What to look for when evaluating
A short, honest checklist for any tool you're considering putting in front of students:
- Does it cite sources? Every answer should point back to the passage it came from. No citation means no way to verify.
- Is it confined to uploaded material? If it will answer questions your sources don't cover, it will also confidently answer them wrong.
- Does it handle the formats you actually use? Real courses are PDFs, recorded lectures, slides, and video — not just typed text.
- Do the questions test understanding? Read the output. Concept and reasoning questions, not trivia.
- Is it an app or an engagement machine? Streaks, badges, and push notifications are signs the product is measured on daily opens, not on whether students learn. Skip those.
- Privacy and control. Who can see what a student uploads? Can an admin manage access centrally? Course material and student work should stay within your group, not feed a public model.
That last point deserves emphasis. In a school setting you want shared libraries scoped to your team, clear roles, and central control over what's turned on — not a free-for-all where every student's uploads live in an unmanaged personal account.
Running a whole school on one plan
Individual subscriptions don't scale to a classroom, let alone a department or a district. Every student signing up separately, hitting their own paywalls, expensing their own plan — it's a mess, and it means the students who'd benefit most often go without.
This is what Scholarly Teams is for. It puts a whole group — a class, a department, a research lab, a school — on one plan, and every paid feature unlocks for every member automatically the moment they accept their invite. No per-person paywalls, no upgrade prompts mid-lesson.
A few specifics that matter for schools:
- The most capable models, chosen by you. Teams unlock the top tier of AI models reserved for Enterprise — Opus 4.8, Fable 5, Sonnet 5, and GPT-5.5 — across every AI feature. Admins choose which model tiers the team may use, so you can set the balance between capability and cost that fits your budget.
- Per-person credits, not a shared scramble. Every member gets their own 450 AI credits per week — per person, not a shared pool — and they reset weekly. One student's heavy revision week never eats into anyone else's. A quick chat is about a credit; a full AI video lecture is around 25.

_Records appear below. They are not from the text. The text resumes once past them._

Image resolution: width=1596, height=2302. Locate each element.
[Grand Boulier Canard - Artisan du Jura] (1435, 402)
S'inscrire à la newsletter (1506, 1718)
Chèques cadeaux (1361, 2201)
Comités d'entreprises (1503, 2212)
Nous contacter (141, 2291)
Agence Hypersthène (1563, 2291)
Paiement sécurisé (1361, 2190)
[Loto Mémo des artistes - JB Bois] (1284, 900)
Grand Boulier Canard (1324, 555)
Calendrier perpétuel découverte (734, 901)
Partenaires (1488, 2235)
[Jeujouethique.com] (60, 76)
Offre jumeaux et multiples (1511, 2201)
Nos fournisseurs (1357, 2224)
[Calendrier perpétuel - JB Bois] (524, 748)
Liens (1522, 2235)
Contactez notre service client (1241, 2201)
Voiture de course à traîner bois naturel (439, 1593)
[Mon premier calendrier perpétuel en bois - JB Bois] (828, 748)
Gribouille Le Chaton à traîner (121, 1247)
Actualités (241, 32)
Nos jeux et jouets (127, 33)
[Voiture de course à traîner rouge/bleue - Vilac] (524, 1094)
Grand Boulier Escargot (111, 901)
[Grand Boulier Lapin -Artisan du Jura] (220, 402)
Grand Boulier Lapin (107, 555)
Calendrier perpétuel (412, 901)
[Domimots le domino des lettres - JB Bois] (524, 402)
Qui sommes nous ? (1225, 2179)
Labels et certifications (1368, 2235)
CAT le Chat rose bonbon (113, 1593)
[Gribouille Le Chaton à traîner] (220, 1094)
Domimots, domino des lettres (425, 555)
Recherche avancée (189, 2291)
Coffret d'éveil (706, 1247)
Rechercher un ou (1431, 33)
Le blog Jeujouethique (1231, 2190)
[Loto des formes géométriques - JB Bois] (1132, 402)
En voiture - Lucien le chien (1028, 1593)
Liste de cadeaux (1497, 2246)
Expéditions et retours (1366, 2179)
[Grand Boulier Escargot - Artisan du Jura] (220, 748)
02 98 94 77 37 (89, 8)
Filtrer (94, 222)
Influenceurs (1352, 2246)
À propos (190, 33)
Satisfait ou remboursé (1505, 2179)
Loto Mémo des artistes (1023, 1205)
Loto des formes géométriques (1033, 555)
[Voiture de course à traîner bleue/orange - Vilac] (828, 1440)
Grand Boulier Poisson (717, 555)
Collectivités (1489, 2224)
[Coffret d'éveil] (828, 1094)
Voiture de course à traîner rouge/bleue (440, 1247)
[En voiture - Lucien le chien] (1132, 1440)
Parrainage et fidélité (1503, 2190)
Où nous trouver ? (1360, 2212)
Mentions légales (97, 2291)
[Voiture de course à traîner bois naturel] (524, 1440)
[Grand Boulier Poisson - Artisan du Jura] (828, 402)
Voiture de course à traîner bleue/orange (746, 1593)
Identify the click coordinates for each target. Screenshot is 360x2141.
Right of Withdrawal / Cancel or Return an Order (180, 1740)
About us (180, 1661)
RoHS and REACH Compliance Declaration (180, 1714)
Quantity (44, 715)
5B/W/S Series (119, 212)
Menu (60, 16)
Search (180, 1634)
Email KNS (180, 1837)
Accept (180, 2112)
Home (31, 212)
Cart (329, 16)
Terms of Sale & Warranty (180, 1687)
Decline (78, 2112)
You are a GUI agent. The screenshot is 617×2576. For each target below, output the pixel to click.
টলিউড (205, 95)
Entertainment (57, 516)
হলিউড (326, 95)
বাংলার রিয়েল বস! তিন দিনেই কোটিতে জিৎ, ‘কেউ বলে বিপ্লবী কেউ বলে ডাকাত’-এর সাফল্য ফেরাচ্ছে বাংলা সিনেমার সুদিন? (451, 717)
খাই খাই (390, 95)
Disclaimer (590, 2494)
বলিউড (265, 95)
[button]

- Real admin controls. Invite by email or link, assign Member or Admin roles, share source libraries so a class works from the same materials, set model access team-wide, and see per-member usage broken down by feature and model — all on one central bill.
Because the source libraries are shared, a teacher can upload the term's readings and lecture recordings once, and the whole class works from the same grounded materials. And because everything is scoped to your team, student uploads and generated work stay inside your group.
Pricing and getting started
Scholarly Teams is $45 per seat / month, or $324 per seat / year — a 40% saving. Teams start at 3 seats and are self-serve up to 29 seats, which covers most small departments and study cohorts directly. For larger schools, whole districts, or if you need invoicing, email hello@scholarly.so and we'll set it up.
To start a team, sign up and choose My team or business, set your seats, and invite your people. They'll get every feature, the top models, and their own weekly credits from the moment they accept.
The honest summary
AI study tools are genuinely useful for schools — but only the ones built the right way. The value isn't in a chatbot that answers anything or an app that keeps students tapping. It's in a tool that takes the material you actually teach and turns it into grounded, verifiable practice that pushes understanding over memorization.